A chara, - The havoc wreaked by English football supporters at the recent European Football Championships was as disturbing as it was unsurprising. In its aftermath, we have witnessed extensive soul-searching in the British media in an effort to find the causes of such behaviour. Many commentators have offered explanations for the disturbances: but the pat explanation that these people constitute a small minority of supporters is clearly false and was admitted as such by Jack Straw in the House of Commons.

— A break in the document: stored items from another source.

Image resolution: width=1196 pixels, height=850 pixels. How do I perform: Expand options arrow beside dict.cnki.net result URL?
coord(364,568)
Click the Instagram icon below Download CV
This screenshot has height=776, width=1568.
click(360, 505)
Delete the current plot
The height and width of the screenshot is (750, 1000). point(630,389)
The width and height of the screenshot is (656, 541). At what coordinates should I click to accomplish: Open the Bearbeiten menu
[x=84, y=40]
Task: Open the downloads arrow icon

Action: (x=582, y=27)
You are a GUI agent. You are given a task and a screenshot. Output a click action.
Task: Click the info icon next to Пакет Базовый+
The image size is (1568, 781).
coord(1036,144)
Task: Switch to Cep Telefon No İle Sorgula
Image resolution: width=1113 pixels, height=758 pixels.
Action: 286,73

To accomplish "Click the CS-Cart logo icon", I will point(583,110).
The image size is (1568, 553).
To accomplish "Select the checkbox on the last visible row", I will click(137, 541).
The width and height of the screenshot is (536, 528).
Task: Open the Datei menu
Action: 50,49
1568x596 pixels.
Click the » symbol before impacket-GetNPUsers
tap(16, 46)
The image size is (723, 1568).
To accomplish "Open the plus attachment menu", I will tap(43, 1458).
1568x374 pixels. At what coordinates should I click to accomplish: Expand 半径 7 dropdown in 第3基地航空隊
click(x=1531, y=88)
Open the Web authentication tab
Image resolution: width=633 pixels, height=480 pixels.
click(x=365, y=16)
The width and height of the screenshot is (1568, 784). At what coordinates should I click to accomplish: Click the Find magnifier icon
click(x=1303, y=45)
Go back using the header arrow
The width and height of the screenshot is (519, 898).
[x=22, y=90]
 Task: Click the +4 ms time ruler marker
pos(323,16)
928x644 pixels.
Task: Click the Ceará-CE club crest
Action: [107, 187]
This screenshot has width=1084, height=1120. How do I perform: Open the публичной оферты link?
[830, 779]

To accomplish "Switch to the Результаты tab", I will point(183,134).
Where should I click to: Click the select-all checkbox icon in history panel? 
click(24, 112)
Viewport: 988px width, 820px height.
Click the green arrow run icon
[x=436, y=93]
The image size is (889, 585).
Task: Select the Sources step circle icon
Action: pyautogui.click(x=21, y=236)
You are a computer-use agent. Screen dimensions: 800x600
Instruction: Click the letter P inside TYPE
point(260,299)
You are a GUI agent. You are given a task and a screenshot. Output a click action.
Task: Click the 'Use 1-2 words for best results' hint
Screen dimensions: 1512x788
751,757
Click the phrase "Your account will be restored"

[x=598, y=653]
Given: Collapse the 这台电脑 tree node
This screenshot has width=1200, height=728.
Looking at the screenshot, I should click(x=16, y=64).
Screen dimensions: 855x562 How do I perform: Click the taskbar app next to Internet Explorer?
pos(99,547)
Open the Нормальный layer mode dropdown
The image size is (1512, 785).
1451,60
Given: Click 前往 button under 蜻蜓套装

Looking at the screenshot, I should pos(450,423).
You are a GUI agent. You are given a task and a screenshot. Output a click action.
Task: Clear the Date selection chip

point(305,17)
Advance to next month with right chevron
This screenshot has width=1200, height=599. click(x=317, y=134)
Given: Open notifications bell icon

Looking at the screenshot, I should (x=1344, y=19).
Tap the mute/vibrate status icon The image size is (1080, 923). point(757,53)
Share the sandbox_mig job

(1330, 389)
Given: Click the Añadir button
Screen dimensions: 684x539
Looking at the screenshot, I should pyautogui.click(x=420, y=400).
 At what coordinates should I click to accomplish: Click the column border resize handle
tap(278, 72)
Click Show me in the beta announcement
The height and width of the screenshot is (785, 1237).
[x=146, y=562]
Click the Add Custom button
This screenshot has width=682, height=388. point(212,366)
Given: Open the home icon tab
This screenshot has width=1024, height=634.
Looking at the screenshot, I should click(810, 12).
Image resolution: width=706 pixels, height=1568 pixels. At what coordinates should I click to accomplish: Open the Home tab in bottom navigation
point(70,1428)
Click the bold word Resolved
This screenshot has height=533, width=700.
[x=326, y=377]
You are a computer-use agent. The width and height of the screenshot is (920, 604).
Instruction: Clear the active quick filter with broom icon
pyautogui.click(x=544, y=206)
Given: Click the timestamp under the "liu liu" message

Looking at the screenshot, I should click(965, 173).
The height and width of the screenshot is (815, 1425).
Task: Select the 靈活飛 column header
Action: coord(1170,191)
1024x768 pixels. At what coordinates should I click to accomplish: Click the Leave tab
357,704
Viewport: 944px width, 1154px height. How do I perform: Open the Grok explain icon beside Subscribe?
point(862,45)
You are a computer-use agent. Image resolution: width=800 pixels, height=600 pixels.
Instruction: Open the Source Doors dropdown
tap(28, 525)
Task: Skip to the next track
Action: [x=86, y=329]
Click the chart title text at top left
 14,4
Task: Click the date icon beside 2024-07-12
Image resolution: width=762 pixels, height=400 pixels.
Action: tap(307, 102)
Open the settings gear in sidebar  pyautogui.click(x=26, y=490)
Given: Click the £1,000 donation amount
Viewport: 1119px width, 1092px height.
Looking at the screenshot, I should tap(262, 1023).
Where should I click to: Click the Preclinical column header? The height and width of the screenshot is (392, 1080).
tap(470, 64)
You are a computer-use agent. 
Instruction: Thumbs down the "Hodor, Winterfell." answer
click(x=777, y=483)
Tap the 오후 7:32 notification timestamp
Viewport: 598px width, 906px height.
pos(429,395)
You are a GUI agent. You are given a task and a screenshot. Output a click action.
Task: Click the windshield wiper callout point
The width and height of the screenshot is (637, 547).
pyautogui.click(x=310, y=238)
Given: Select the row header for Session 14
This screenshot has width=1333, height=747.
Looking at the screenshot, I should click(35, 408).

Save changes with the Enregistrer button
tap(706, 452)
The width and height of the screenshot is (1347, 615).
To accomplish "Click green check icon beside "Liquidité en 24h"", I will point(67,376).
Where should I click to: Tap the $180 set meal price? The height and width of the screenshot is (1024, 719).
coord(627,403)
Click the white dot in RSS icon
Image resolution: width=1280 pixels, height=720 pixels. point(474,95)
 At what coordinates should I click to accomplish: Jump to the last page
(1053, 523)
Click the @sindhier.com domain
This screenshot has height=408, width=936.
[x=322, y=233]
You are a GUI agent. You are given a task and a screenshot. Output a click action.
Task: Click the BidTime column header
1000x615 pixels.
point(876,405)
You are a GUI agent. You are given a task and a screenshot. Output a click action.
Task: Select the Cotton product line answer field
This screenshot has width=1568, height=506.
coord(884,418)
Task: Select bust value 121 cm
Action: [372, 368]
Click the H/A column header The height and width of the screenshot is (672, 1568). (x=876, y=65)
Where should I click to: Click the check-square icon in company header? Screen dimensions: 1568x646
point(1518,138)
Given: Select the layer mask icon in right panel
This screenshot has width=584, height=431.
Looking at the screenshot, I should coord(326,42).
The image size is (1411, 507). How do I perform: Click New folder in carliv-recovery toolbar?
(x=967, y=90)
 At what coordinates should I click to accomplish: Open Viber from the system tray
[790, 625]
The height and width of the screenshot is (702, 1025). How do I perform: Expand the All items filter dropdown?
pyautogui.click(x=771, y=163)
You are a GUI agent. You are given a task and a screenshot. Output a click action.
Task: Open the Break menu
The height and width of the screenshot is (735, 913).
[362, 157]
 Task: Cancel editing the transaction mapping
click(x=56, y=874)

More pertinently perhaps, members of the media have pointed to the general culture of British football. The missing link here is the role the media play in supporting and reproducing this culture. When racism and misogyny are prevalent in football reporting, we cannot be too shocked to see these attitudes find their way onto the terraces. The treatment of foreign footballers in the British press is a case in point.
I'm sure most supporters are familiar with the stereotypes surrounding foreign footballers - talented, yes, but also sly, mercenary, disloyal, feminine, work-shy and soft. I conducted extensive research on media reporting of foreign footballers in England during the 1998/99 season, looking at both tabloid and broadsheet coverage. What my research showed was that talk about foreign footballers in the British press was disturbingly similar to racist talk about immigrants.
It concentrated on three main themes: foreign footballers as a threat to the economic order (they take our jobs, take our money); as a threat to the social order (they cheat, they are deviant, commit crimes/fouls); and as a cultural threat (articulated as the invasion of an indigenous culture by a foreign culture). Generally, representations of foreign footballers were constructed in opposition to highly stereotypical representations of British footballers - hard-working, loyal, honest. When Ivor Callelly expressed similar sentiments about immigrants coming to Ireland, he was rightly criticised. If he had written the same things on the back of an English paper, it would not have raised an eyebrow.
In view of this, while media condemnation of football hooliganism is laudable, we must bear in mind that sports reporting does not exist in a vacuum. Thus, racist attitudes and sentiments expressed on the sports pages cannot and must not be seen as distinct from those expressed by football "hooligans". - Is mise,
Emmet O Briain, Department of Sociology, Trinity College, Dublin.